● **GIVEN REQUEST 1**:
Substitute "Window size" for "Viewport" in the entries from their start through the line holding "Click the 보조지표", inclusive, and write those lines out again with nothing else altered.

● **PAGE EXCERPT**:
Do you consider yourself a swinger?

There is a considerable controversy over the single male in the lifestyle.

It is my opionion that single males swing to fill in the gap between relationships.

A few perceptions:

Single males have been battered as being on the prowl for free pussy. My opinion is that many married males,,,,and females are kinda up to the same thing but...single males in the lifestyle seem to get beat up for it.

I have noted that some swingers actually resent the presense of single males because they "cut" into the action for the couples vying for the single female. Here, my opinion is that if your a single swinger and you want a single swinger mate the swing club is a perfect place to go.....so you compete with couples....you paid more to get in anyhow huh.....

It is hard to find a female that is in the lifestyle so it would seem appropriate that a single male go to a swingers club to find one.

If you are just looking for a free piece of ass and a bit of kinkiness is there really anything wrong with that?

● **RECORDS**:

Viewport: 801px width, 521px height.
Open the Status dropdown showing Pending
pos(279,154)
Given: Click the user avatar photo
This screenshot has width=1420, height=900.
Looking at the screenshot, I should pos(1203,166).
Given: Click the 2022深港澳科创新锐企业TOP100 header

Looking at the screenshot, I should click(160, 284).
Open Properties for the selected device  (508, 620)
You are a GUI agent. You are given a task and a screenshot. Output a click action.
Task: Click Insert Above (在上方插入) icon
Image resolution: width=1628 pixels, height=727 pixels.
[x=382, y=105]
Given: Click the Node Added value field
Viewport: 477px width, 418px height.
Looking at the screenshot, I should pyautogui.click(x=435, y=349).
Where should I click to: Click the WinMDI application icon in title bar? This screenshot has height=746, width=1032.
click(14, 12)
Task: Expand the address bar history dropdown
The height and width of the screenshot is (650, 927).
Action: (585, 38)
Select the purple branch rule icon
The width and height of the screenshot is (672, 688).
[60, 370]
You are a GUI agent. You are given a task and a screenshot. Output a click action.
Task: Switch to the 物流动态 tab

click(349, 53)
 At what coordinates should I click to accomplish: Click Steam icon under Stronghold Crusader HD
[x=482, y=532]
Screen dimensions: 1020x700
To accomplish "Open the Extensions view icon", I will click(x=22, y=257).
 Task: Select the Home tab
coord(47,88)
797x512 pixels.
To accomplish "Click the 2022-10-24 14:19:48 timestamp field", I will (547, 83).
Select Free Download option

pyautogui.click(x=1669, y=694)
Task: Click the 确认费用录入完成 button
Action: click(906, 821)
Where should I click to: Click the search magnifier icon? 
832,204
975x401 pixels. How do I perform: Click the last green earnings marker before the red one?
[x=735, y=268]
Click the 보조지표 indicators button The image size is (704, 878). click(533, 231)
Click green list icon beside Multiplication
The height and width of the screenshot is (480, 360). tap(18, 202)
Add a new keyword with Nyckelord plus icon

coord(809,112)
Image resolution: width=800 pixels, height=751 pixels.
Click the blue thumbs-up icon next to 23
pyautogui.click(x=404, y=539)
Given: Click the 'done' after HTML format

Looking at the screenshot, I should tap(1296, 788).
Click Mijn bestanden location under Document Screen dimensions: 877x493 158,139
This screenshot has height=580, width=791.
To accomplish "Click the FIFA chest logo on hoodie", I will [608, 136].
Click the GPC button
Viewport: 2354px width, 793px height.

● **GIVEN REQUEST 2**:
Set down the full post about single males in the swinging lifestyle again, word for word.

● **RIGHT ANSWER 1**:
Window size: 801px width, 521px height.
Open the Status dropdown showing Pending
pos(279,154)
Given: Click the user avatar photo
This screenshot has width=1420, height=900.
Looking at the screenshot, I should pos(1203,166).
Given: Click the 2022深港澳科创新锐企业TOP100 header

Looking at the screenshot, I should click(160, 284).
Open Properties for the selected device  (508, 620)
You are a GUI agent. You are given a task and a screenshot. Output a click action.
Task: Click Insert Above (在上方插入) icon
Image resolution: width=1628 pixels, height=727 pixels.
[x=382, y=105]
Given: Click the Node Added value field
Window size: 477px width, 418px height.
Looking at the screenshot, I should pyautogui.click(x=435, y=349).
Where should I click to: Click the WinMDI application icon in title bar? This screenshot has height=746, width=1032.
click(14, 12)
Task: Expand the address bar history dropdown
The height and width of the screenshot is (650, 927).
Action: (585, 38)
Select the purple branch rule icon
The width and height of the screenshot is (672, 688).
[60, 370]
You are a GUI agent. You are given a task and a screenshot. Output a click action.
Task: Switch to the 物流动态 tab

click(349, 53)
 At what coordinates should I click to accomplish: Click Steam icon under Stronghold Crusader HD
[x=482, y=532]
Screen dimensions: 1020x700
To accomplish "Open the Extensions view icon", I will click(x=22, y=257).
 Task: Select the Home tab
coord(47,88)
797x512 pixels.
To accomplish "Click the 2022-10-24 14:19:48 timestamp field", I will (547, 83).
Select Free Download option

pyautogui.click(x=1669, y=694)
Task: Click the 确认费用录入完成 button
Action: click(906, 821)
Where should I click to: Click the search magnifier icon? 
832,204
975x401 pixels. How do I perform: Click the last green earnings marker before the red one?
[x=735, y=268]
Click the 보조지표 indicators button The image size is (704, 878). click(533, 231)

● **RIGHT ANSWER 2**:
Do you consider yourself a swinger?

There is a considerable controversy over the single male in the lifestyle.

It is my opionion that single males swing to fill in the gap between relationships.

A few perceptions:

Single males have been battered as being on the prowl for free pussy. My opinion is that many married males,,,,and females are kinda up to the same thing but...single males in the lifestyle seem to get beat up for it.

I have noted that some swingers actually resent the presense of single males because they "cut" into the action for the couples vying for the single female. Here, my opinion is that if your a single swinger and you want a single swinger mate the swing club is a perfect place to go.....so you compete with couples....you paid more to get in anyhow huh.....

It is hard to find a female that is in the lifestyle so it would seem appropriate that a single male go to a swingers club to find one.

If you are just looking for a free piece of ass and a bit of kinkiness is there really anything wrong with that?